Copy each line of the data below with the word "iPhone".

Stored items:
Start of Block

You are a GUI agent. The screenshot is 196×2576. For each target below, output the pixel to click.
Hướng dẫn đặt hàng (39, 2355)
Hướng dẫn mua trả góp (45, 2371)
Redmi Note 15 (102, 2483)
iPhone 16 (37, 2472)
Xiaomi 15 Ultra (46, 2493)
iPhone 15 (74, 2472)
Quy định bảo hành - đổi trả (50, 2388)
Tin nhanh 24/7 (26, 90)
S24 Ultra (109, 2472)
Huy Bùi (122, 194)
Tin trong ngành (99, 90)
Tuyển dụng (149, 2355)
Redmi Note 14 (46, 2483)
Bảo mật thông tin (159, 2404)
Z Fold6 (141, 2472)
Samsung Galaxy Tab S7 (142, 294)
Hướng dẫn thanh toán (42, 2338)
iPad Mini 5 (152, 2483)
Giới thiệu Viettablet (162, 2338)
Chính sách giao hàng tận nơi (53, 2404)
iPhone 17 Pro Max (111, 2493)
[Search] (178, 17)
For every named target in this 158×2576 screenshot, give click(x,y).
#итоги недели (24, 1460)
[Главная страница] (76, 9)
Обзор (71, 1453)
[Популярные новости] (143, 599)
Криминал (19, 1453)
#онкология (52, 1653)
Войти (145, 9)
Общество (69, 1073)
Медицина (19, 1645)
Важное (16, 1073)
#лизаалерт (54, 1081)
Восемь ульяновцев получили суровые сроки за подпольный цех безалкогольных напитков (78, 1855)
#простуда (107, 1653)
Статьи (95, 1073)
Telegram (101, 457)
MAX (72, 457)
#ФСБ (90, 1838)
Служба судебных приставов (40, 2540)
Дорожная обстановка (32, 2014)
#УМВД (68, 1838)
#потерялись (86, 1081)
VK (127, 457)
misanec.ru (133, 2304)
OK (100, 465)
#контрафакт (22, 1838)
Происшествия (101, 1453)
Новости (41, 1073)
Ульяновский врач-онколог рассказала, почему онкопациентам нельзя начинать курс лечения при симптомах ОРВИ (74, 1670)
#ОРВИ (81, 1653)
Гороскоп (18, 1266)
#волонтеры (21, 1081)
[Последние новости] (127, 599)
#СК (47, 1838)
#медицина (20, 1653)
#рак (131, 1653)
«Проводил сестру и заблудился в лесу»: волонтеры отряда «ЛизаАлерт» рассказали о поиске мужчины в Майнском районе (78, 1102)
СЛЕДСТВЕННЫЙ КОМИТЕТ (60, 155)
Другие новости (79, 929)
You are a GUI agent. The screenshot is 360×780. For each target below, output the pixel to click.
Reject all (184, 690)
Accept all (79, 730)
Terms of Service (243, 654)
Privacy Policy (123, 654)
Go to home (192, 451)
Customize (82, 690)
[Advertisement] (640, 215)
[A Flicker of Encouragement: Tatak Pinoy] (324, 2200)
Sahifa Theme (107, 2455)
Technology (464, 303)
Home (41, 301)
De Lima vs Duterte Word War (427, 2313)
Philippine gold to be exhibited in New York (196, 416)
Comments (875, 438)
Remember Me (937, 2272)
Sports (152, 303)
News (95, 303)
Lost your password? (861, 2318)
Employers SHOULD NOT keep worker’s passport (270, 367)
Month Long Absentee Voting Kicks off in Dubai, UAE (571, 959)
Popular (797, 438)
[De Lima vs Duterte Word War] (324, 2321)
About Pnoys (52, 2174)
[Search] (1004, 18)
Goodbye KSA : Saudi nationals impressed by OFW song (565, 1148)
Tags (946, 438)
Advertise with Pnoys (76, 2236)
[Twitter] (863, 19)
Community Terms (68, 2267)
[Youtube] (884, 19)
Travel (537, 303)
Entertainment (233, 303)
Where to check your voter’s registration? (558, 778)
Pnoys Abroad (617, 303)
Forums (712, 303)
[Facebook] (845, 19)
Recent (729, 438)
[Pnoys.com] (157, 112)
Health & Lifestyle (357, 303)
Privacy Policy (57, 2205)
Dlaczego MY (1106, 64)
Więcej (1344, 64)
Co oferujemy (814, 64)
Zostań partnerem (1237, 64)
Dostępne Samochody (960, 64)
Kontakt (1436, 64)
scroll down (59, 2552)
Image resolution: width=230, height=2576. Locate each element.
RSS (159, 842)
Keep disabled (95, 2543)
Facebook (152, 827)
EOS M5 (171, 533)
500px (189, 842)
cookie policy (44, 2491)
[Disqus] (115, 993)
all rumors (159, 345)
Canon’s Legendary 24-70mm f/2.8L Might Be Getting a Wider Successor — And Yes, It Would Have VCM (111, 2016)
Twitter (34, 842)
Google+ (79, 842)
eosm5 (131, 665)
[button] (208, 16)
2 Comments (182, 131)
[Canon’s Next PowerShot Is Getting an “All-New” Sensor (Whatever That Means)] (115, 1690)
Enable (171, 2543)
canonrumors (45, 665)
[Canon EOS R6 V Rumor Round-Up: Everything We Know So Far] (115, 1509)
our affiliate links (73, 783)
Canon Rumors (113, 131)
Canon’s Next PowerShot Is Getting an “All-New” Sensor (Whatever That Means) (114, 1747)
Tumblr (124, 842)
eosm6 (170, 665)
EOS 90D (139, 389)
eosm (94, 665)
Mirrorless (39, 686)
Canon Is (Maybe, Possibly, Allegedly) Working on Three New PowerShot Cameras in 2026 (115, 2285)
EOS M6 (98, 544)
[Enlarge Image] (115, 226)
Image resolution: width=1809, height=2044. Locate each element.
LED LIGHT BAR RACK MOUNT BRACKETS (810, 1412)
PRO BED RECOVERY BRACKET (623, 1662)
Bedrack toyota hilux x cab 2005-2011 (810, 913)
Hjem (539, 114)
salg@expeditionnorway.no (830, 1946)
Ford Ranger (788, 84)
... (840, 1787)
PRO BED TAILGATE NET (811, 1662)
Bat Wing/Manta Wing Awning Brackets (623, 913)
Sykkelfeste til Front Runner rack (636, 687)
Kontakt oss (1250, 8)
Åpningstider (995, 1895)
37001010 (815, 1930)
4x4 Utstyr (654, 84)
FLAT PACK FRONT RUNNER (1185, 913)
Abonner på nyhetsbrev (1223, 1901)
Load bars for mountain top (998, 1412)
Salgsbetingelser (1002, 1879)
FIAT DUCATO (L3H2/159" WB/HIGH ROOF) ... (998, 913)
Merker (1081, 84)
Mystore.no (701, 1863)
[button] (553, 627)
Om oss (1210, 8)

End of Block

Completed exercise -
iPhone 16 (37, 2472)
iPhone 15 (74, 2472)
iPhone 17 Pro Max (111, 2493)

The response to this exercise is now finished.